Reddit suffered a cyberattack Sunday night, permitting hackers to entry inside enterprise techniques and steal inside paperwork and supply code.
The firm says the hackers used a phishing lure focusing on Reddit staff with a touchdown web page impersonating its intranet web site. This web site tried to steal staff’ credentials and two-factor authentication tokens.
After one worker fell sufferer to the phishing assault, the menace actor was in a position to breach inside Reddit techniques to steal knowledge and supply code.
“After efficiently acquiring a single worker’s credentials, the attacker gained entry to some inside docs, code, in addition to some inside dashboards and enterprise techniques,” explains Reddit of their safety incident discover.
“We present no indications of breach of our main manufacturing techniques (the elements of our stack that run Reddit and retailer the vast majority of our knowledge).”
Reddit says they discovered of the breach after the worker self-reported the incident to the corporate’s safety workforce.
After investigating the incident, Reddit says the stolen knowledge consists of restricted contact info for firm contacts and present and former staff.

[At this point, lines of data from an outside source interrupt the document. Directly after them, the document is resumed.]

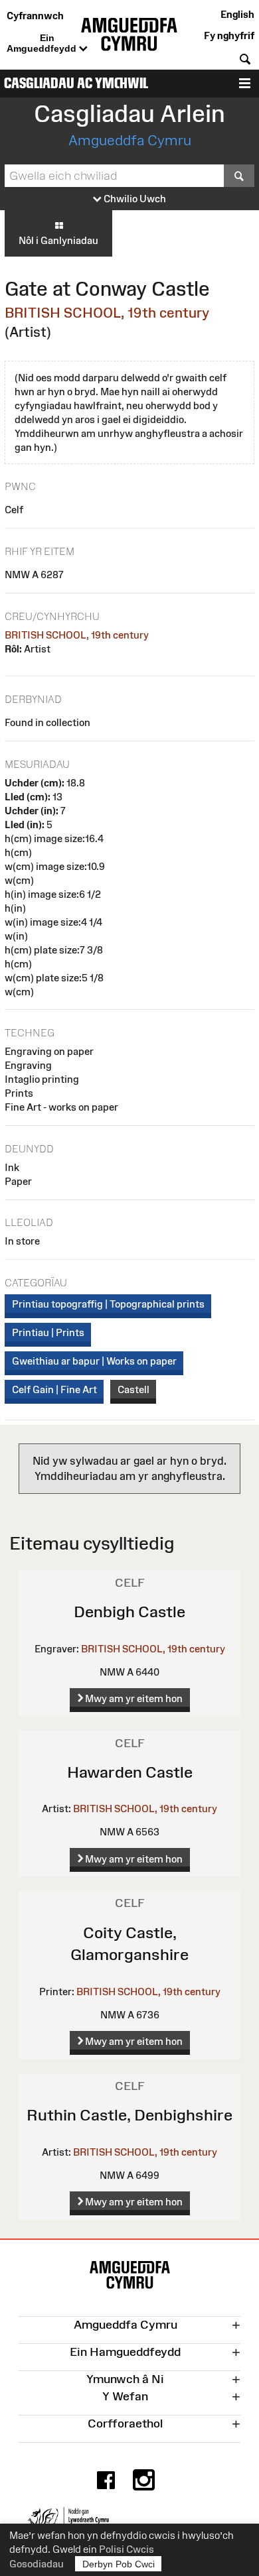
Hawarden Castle (130, 1772)
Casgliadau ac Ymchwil (76, 83)
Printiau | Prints (48, 1332)
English (237, 14)
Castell (133, 1389)
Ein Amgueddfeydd (43, 43)
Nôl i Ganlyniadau (58, 240)
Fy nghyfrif (229, 35)
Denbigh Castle (129, 1612)
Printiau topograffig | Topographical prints (108, 1304)
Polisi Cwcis (126, 2549)
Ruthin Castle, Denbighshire (129, 2115)
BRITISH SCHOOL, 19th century (107, 312)
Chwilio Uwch (134, 198)
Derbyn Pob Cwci (118, 2564)
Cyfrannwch (35, 15)
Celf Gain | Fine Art (54, 1389)
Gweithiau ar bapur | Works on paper (94, 1361)
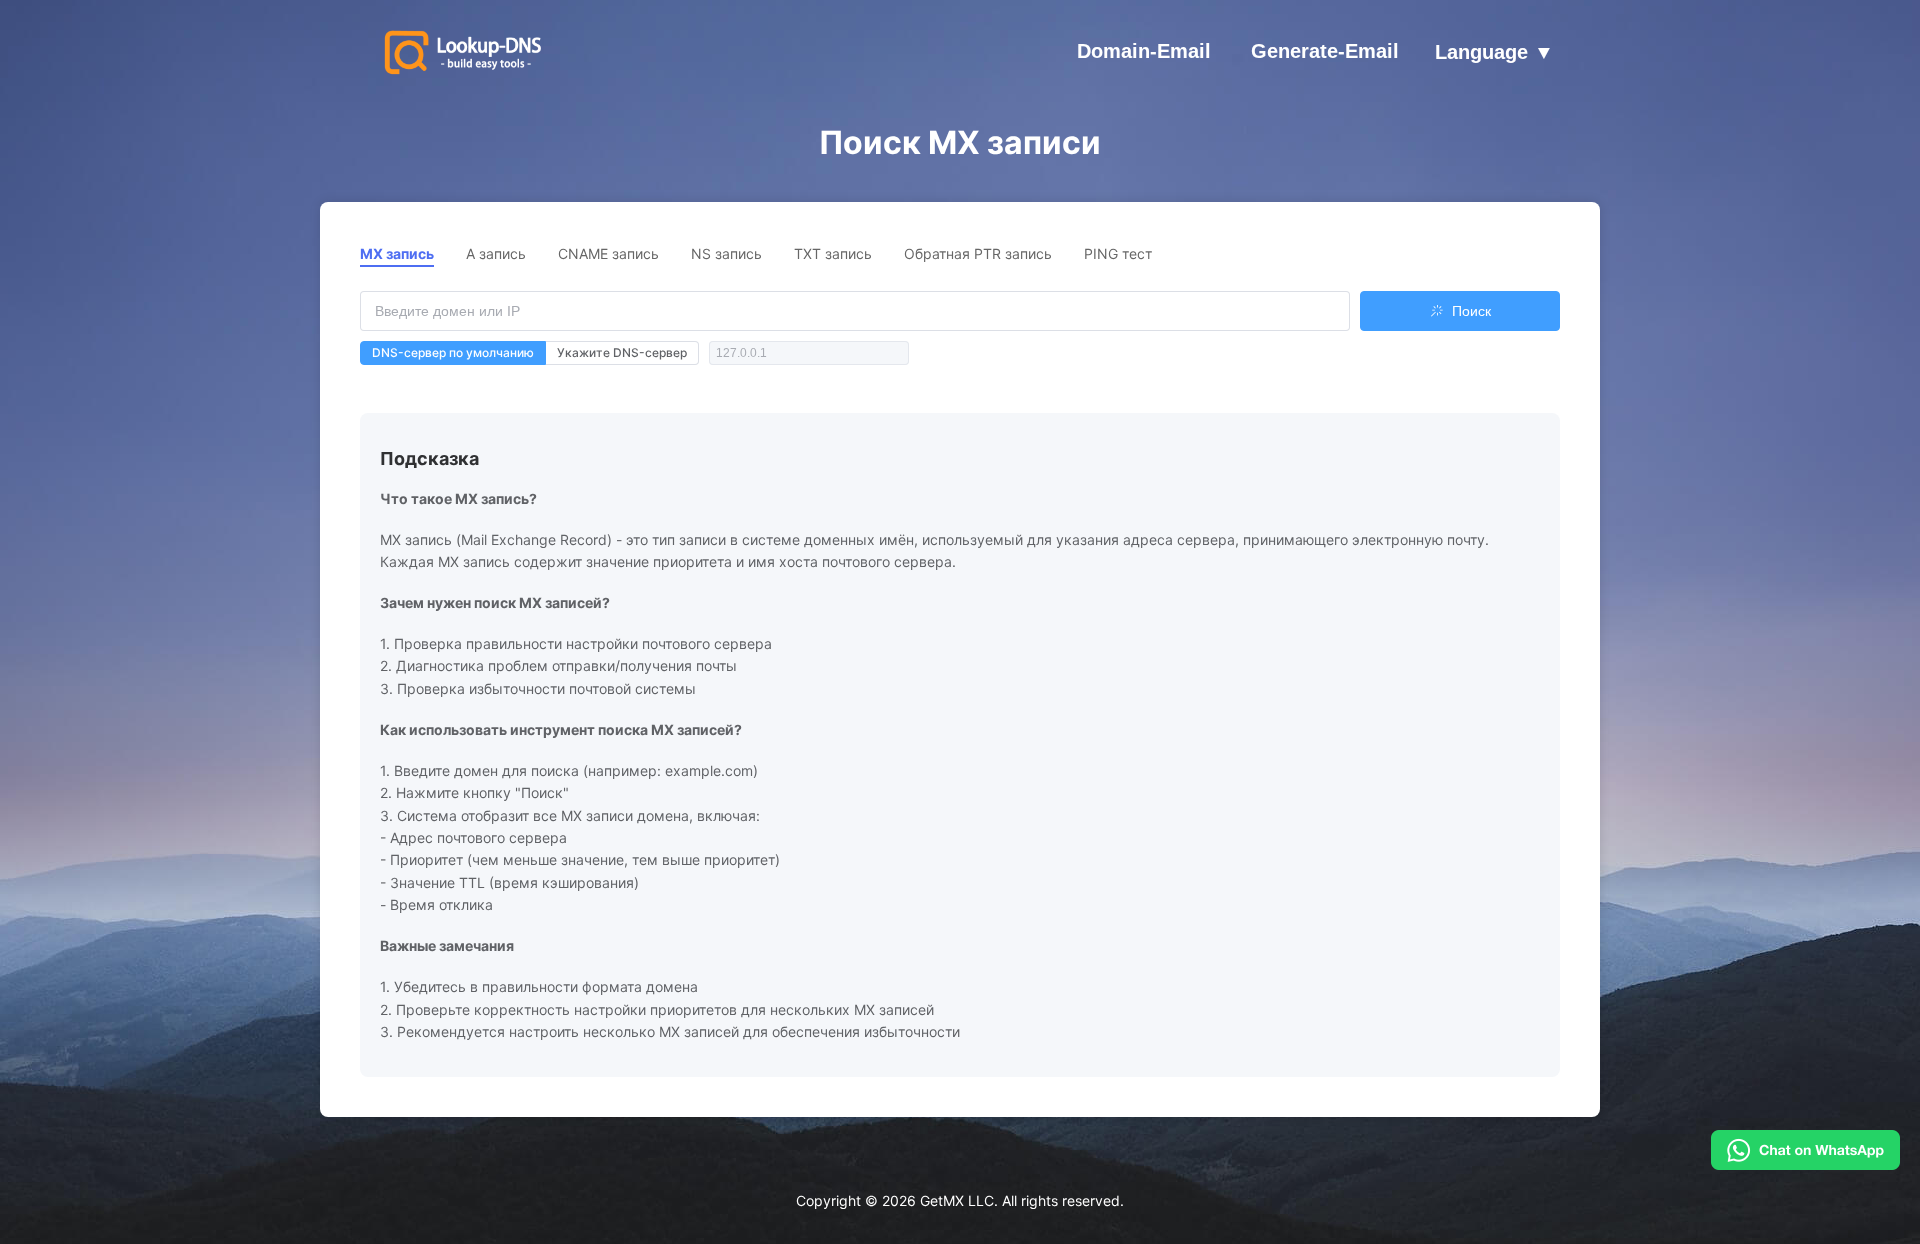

The knowledge additionally included some particulars concerning the firm’s advertisers however bank card info, passwords, and advert efficiency was not accessed.
Reddit additionally says that there aren’t any indications that the menace actors have been in a position to breach manufacturing techniques used to run the web site.
While Reddit has not shared any particulars concerning the phishing assault, they referenced the same assault used to breach Riot Games.
In that assault, menace actors breached Riot Games and stole supply code for League of Legends (LoL) multiplayer on-line battle enviornment, the Teamfight Tactics (TFT) auto battler recreation, and a legacy anti-cheat platform.
The recreation firm later obtained and refused a $10 million ransom demand for the info to not be leaked. The hacker later tried to public sale the supply for League of Legends for $10 million on a hacker discussion board.
BleepingComputer has contacted Reddit with additional questions however a reply was not instantly obtainable.